Thanks so much Laura! Time out = sanity saver in my book x
You Baby me Mummy says
I love this post and I couldn’t agree with you more. I work while my daughter is in the room and people would drag me over hot coals for it but I have to and I want her to see her mum working hard and also realise the toys don’t buy themselves. I think people are too focused on phones/tech being negative and as such they are quick to judge. xx
Yep, I’m absolutely on that page. I try to limit the social stuff while they’re around (I say *try*) but if I’ve got to get appointments booked and Life Admin sorted then I just get on with it when I can. Thank you for reading.
Sarah Rooftops says
Well said! The message at the moment seems to be to pay full attention to our kids 100% of the time… but, at the same time, we’re told to “set a good example by letting them see you read” and “let them learn to deal with their own boredom instead of fussing over them all the time”. It’s contradictory. I want my daughter to be able to function in the modern tech-heavy world; as long as she learns how to do that politely and sensibly, that’s the important thing.
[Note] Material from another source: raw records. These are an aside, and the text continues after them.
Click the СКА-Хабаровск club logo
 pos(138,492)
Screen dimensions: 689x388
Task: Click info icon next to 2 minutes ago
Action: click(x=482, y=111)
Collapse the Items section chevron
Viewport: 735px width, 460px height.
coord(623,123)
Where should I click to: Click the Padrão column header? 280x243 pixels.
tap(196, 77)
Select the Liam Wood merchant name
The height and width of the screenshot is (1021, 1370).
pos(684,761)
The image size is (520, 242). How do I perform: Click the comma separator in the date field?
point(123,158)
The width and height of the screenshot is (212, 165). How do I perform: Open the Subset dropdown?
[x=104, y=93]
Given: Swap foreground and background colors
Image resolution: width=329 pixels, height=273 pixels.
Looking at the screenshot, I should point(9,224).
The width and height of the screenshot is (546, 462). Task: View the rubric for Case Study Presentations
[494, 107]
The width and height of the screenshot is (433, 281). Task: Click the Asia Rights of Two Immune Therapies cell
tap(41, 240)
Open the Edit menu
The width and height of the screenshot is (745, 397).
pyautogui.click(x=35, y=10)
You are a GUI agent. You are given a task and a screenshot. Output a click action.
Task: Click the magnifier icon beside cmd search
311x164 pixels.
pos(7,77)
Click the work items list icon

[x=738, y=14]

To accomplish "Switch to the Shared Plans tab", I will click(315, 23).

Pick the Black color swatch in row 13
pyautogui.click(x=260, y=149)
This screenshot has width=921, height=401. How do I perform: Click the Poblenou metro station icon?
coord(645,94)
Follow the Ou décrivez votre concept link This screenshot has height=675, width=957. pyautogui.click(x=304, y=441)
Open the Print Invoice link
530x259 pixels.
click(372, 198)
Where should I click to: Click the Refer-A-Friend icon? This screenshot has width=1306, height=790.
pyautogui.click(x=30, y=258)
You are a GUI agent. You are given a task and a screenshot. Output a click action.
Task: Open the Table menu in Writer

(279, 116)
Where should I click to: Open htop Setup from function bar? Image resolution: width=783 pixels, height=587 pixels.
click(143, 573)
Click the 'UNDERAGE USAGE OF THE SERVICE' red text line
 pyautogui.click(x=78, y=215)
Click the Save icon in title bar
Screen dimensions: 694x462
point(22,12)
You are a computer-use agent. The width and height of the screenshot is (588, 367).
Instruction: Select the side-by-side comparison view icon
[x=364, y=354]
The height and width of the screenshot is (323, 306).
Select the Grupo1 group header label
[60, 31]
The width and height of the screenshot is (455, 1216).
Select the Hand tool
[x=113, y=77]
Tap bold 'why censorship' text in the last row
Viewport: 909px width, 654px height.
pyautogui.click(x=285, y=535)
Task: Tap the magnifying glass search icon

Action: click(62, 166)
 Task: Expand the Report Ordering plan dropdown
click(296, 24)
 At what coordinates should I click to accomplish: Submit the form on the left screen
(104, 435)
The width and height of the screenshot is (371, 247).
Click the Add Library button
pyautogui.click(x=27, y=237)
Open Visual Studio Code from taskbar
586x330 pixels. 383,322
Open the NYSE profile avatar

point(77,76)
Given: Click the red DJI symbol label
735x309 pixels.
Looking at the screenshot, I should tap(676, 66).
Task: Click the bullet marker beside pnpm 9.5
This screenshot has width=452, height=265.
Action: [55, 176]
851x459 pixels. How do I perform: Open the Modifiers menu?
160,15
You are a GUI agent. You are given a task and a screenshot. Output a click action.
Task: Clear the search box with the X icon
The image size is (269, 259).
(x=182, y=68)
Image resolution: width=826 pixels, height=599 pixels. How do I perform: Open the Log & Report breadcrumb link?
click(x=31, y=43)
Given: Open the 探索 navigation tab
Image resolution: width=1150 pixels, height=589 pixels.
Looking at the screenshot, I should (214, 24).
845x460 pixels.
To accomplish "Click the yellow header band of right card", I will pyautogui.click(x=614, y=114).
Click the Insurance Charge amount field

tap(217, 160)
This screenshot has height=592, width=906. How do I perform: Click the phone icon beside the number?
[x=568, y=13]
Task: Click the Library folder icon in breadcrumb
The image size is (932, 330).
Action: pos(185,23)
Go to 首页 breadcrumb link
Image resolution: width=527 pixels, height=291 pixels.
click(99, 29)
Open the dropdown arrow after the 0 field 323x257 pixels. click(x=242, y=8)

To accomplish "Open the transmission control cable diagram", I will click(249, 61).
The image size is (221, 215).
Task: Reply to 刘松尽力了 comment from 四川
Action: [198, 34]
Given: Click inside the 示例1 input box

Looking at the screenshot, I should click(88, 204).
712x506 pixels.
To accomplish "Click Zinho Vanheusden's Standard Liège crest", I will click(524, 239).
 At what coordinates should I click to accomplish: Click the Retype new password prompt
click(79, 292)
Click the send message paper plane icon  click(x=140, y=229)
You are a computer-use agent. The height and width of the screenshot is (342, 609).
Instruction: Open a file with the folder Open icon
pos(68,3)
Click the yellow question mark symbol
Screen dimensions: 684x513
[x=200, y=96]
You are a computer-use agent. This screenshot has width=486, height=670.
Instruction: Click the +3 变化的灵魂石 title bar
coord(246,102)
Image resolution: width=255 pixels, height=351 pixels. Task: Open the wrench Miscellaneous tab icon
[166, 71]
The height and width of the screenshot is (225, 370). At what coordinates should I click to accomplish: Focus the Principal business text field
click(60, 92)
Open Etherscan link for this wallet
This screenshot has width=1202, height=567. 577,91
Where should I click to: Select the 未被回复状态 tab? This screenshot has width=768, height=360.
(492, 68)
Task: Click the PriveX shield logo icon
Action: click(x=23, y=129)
Ha, so true about the contradiction! Sometimes I fear we can do no right… thanks for reading 🙂
Mummy Muckups (Anna) says
Well said! I totally use park time (some of it) as phone time. I am at home with my two small kids all day. I don’t get a lunch break, or a train ride to work to check out my phone; heck, some days I don’t even get a private toilet break. Amen for phones, that remind us that there is a world outside our little castles.